• **Supplied material**:
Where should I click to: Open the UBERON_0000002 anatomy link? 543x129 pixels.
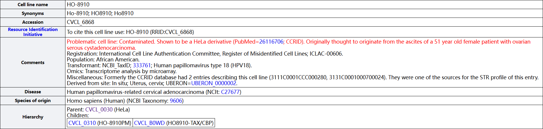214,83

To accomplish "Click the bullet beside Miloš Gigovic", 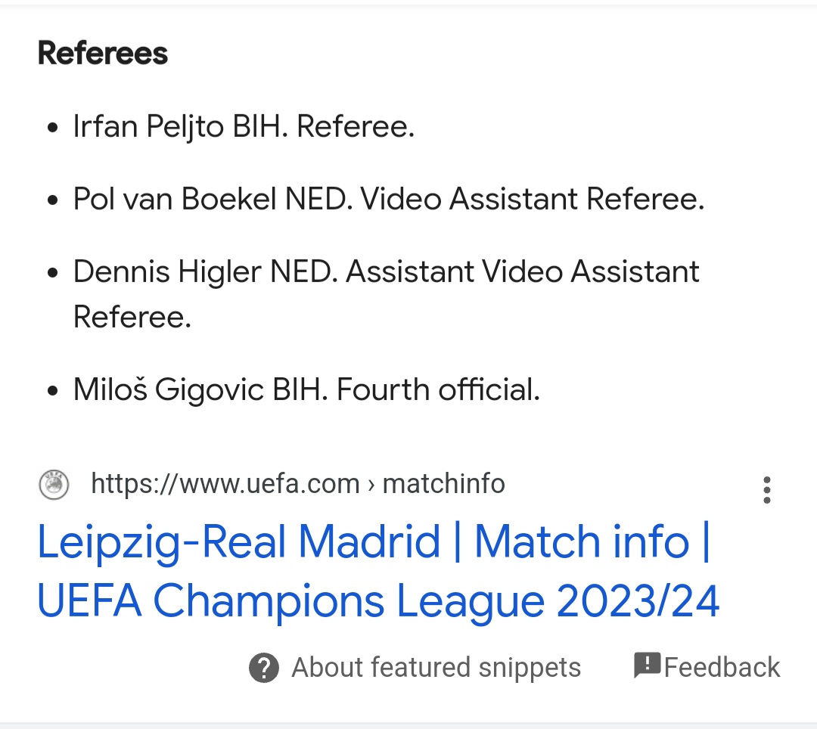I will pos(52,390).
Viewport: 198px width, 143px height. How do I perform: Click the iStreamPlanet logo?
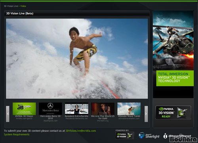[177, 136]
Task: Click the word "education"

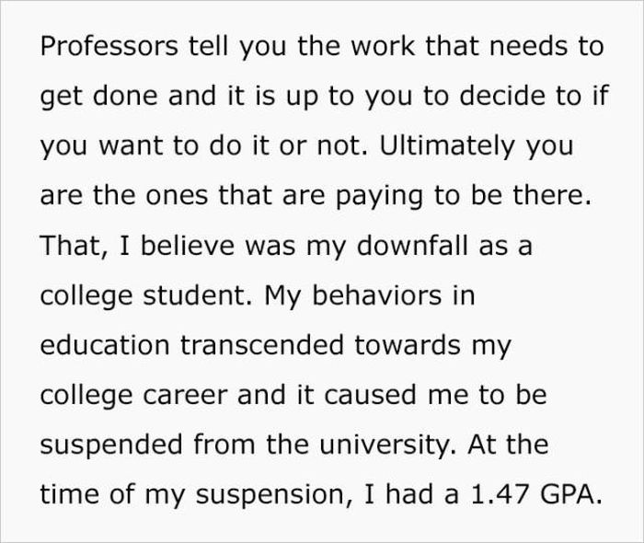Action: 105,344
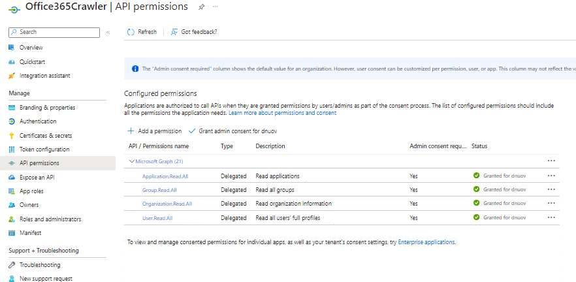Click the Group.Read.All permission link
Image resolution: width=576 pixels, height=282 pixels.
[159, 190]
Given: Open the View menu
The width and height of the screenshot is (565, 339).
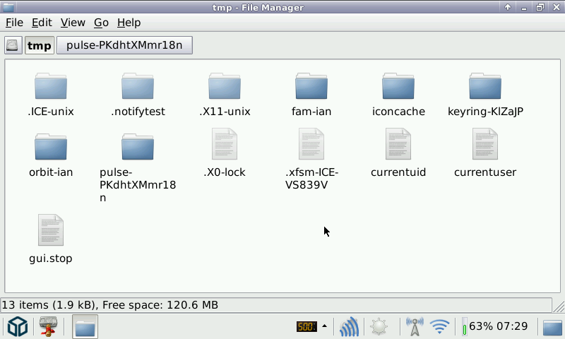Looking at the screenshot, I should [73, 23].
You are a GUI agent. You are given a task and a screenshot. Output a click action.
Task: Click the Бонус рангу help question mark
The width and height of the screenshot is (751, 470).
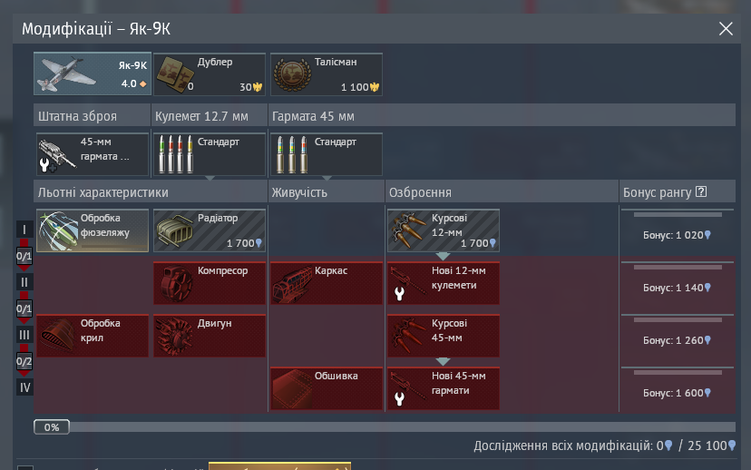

• **Task to complete**: Copy exactly, please, the lines that run from the line holding "Task: Click the Бонус" through the closing line of the material above, omitting every picture.

• **Finished exercise**:
Task: Click the Бонус рангу help question mark
The width and height of the screenshot is (751, 470).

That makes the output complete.